**REQUIREMENT:**
Reproduce exactly, leaving out pictures, each line from the one holding "Open the Storylane widget in bottom corner" through the final line of the listing, and add nothing.

◆ ◆ ◆ ◆ ◆

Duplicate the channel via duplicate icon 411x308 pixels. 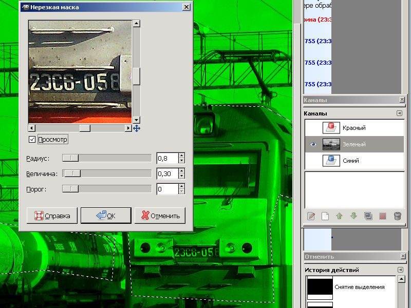[368, 216]
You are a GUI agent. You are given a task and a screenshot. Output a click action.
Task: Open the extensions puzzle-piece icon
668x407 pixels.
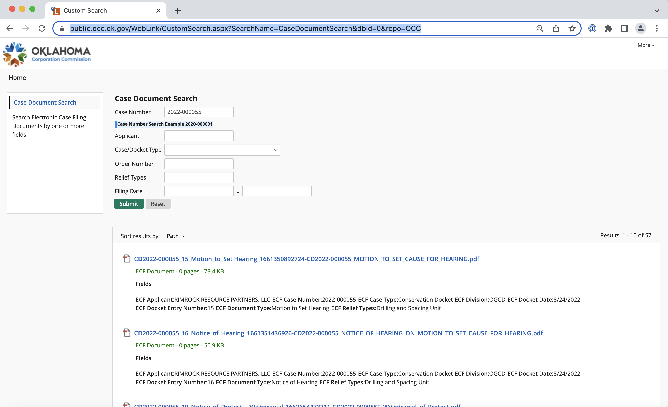pyautogui.click(x=608, y=28)
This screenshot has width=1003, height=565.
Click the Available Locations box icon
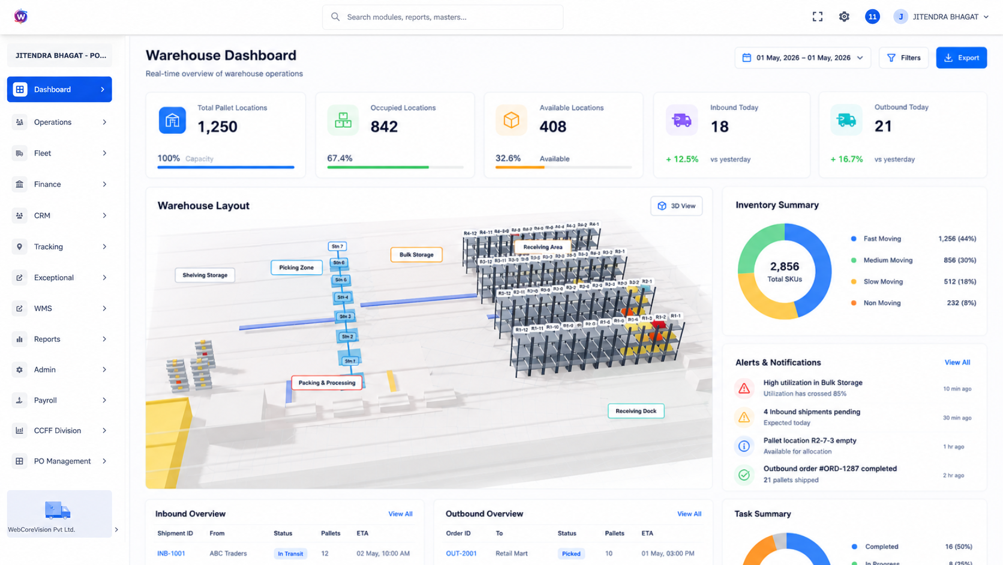pos(511,120)
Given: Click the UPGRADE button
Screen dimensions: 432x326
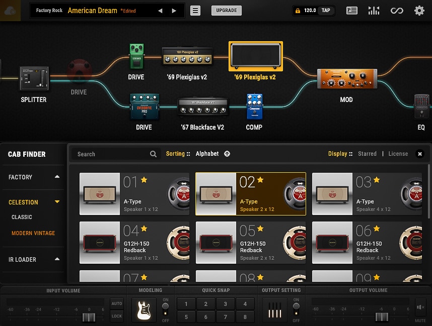Looking at the screenshot, I should [x=226, y=10].
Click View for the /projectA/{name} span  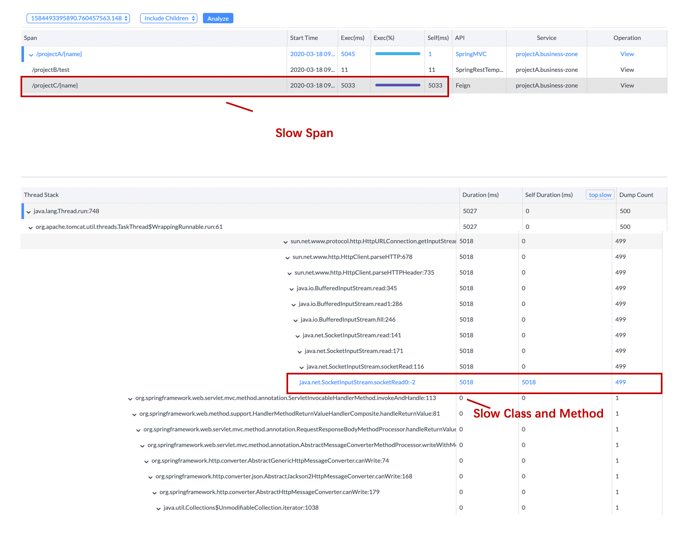pos(626,54)
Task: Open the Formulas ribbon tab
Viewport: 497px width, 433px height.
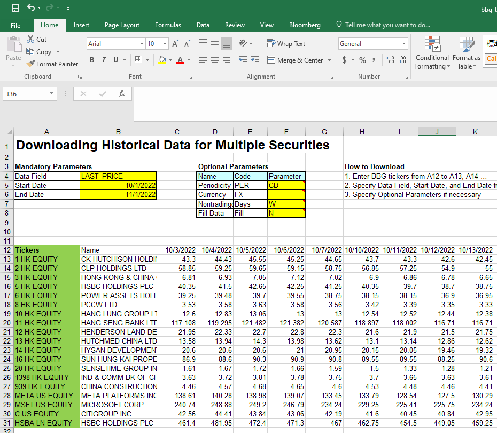Action: (168, 25)
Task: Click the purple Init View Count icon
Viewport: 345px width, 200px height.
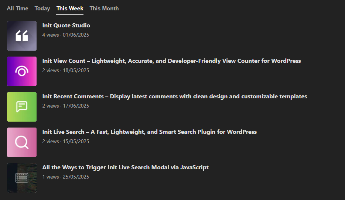Action: [22, 71]
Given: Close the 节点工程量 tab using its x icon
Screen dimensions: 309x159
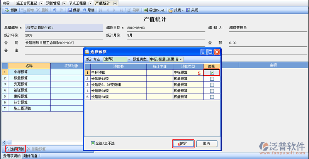Looking at the screenshot, I should point(91,3).
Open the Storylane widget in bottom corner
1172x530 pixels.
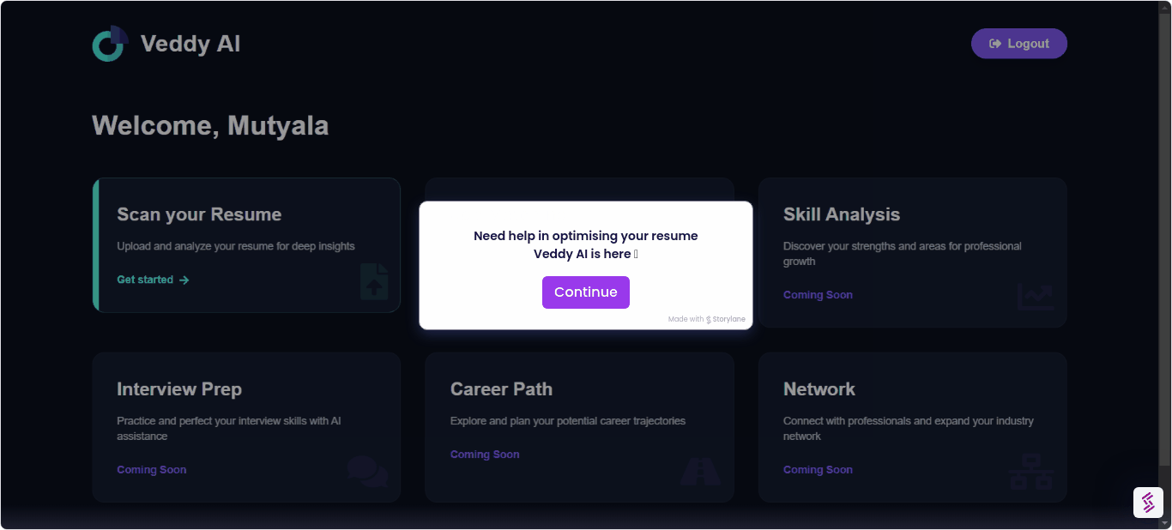tap(1148, 503)
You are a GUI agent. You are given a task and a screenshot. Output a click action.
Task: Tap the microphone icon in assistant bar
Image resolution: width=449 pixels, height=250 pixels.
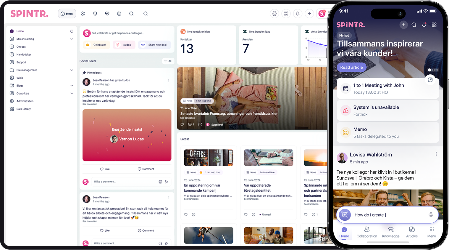tap(431, 215)
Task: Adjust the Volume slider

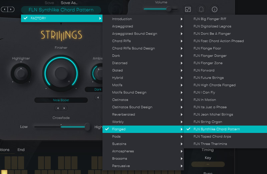Action: 169,9
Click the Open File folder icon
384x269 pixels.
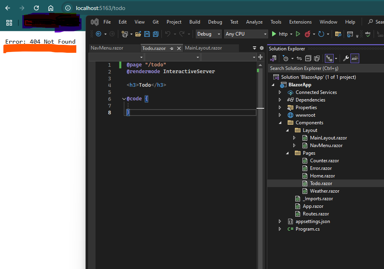pos(138,34)
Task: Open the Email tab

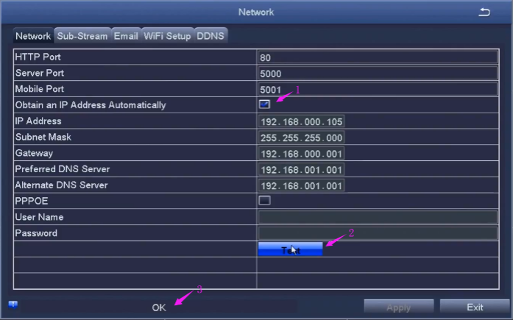Action: [126, 36]
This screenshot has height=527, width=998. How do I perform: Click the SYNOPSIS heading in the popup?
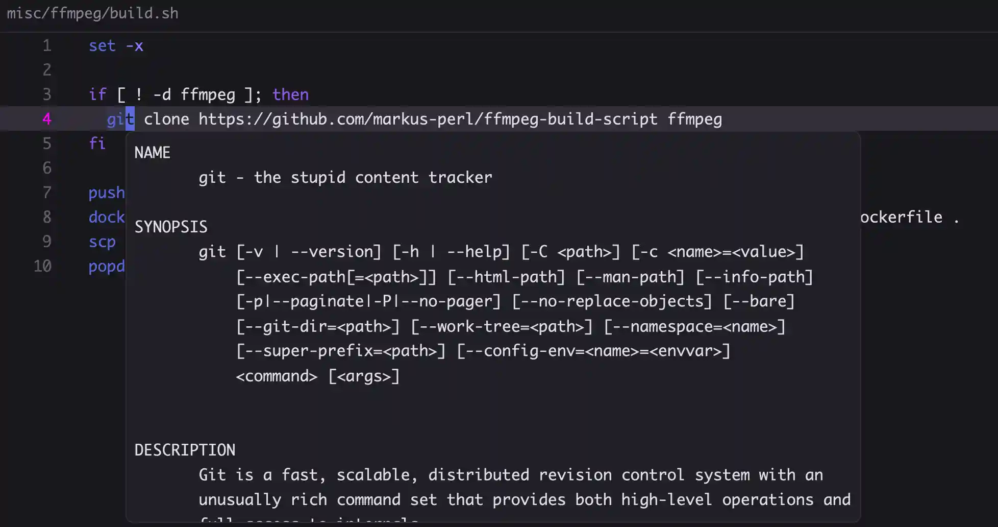click(x=171, y=226)
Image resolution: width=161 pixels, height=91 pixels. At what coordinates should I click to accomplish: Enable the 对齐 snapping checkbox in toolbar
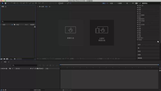59,3
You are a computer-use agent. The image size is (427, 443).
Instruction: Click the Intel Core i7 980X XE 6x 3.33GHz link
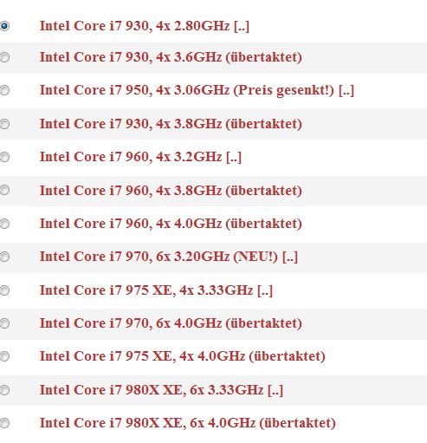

◆ ◆ ◆ ◆ ◆

**TASK OUTPUT:**
Open the Storylane widget in bottom corner
1172x530 pixels.
tap(1148, 503)
You are a GUI agent. You are given a task and a screenshot. Output a click action.
Task: Tap the microphone icon in assistant bar
Image resolution: width=449 pixels, height=250 pixels.
tap(431, 215)
Task: Adjust the Volume slider

Action: 169,9
Click the Open File folder icon
384x269 pixels.
pos(138,34)
Task: Open the Email tab

Action: [126, 36]
This screenshot has height=527, width=998. How do I perform: Click the SYNOPSIS heading in the popup?
click(x=171, y=226)
Image resolution: width=161 pixels, height=91 pixels. At what coordinates should I click to accomplish: Enable the 对齐 snapping checkbox in toolbar
59,3
You are a computer-use agent. The image size is (427, 443).
Instruction: Click the Intel Core i7 980X XE 6x 3.33GHz link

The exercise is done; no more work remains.